Yeah, that is about what I came up with too xdeano. I just was looking to see if anyone with more experience had a better idea. It seems this fox is showing up in the back yard during morning shooting light, so I might have a chance to take him right out the deck door in the morning. We will see. Thanks for the thoughts.


----------



## xdeano (Jan 14, 2005)

are the dogs and cats yours or are they neighbors? If they are yours, i'd suggest locking the cats up and keeping the dogs on a tether for a couple of days and set several footholds and you may have a chance of picking him up that way.

xdeano


----------



## Bug Guy (Jul 19, 2009)

The dogs are the neighbors. They keep leaving me gifts if you know what I mean. He comes into the yard about 6am. I keep catching him on the trail cam. Will a fox even go into a box trap? I've never heard of anyone doing that, but I guess I will give it a try and see.


----------



## Dick Monson (Aug 12, 2002)

> I have an adult fox that patrols my backyard and would like to start raising chickens.

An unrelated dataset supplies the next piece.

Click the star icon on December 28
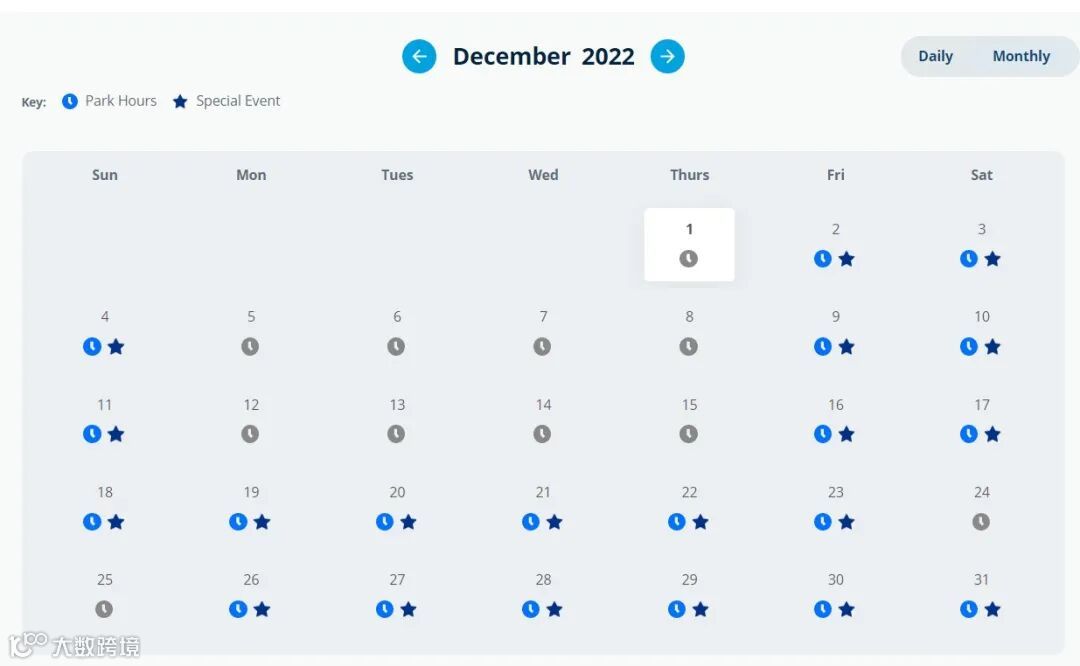Image resolution: width=1080 pixels, height=666 pixels. tap(554, 610)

If the fox want to raise chickens in your back yard go 50/50 with him...... Ahhhh. Maybe a sprinkle of coyote urine here and there would scare him off? Or if you have tried snares before that might be an option.


----------



## xdeano (Jan 14, 2005)

snares are nonspecific to a certain extent. The size and height of the loop to catch a fox would be the same approximate size and height as a house cat or small dog. That would be about the same for box traps with a 220 bodygrip trap, or a foothold trap.

I haven't had much luck at all catching adult fox in cage traps, pups yes. If you have a lot of brush in your area set the cage trap back in the brush and brush it in as much as you can on top and on the sides. then beat down a path in front of the opening and throw some bait in the back. I've used plumb crazy lure in the past. But you'd best be checking it daily to let out the neighbor cats. 
use the wind to your advantage. if you know he's coming in from the east try and put the trap to the west, nw to pick up your prevailing wind.

Only thing better than that is a bullet. But then you'll have to worry about the neighbors.

xdeano


----------



## Bug Guy (Jul 19, 2009)

Thanks for the thoughts guys. I would rather not catch the neighbors pets, even though they should not be running around my yard. I don't know what I'm going to do yet. I looked at the prices for the larger live traps and that is quite an investment in something that might not work. Well, I'm probably going to get one anyway and brush it in real well. The fox seems to come from the sw each night as all the photos are of him coming in that way. If nothing else, it should be a fun contest. I think the fox has all the trump cards though. HaHa!


----------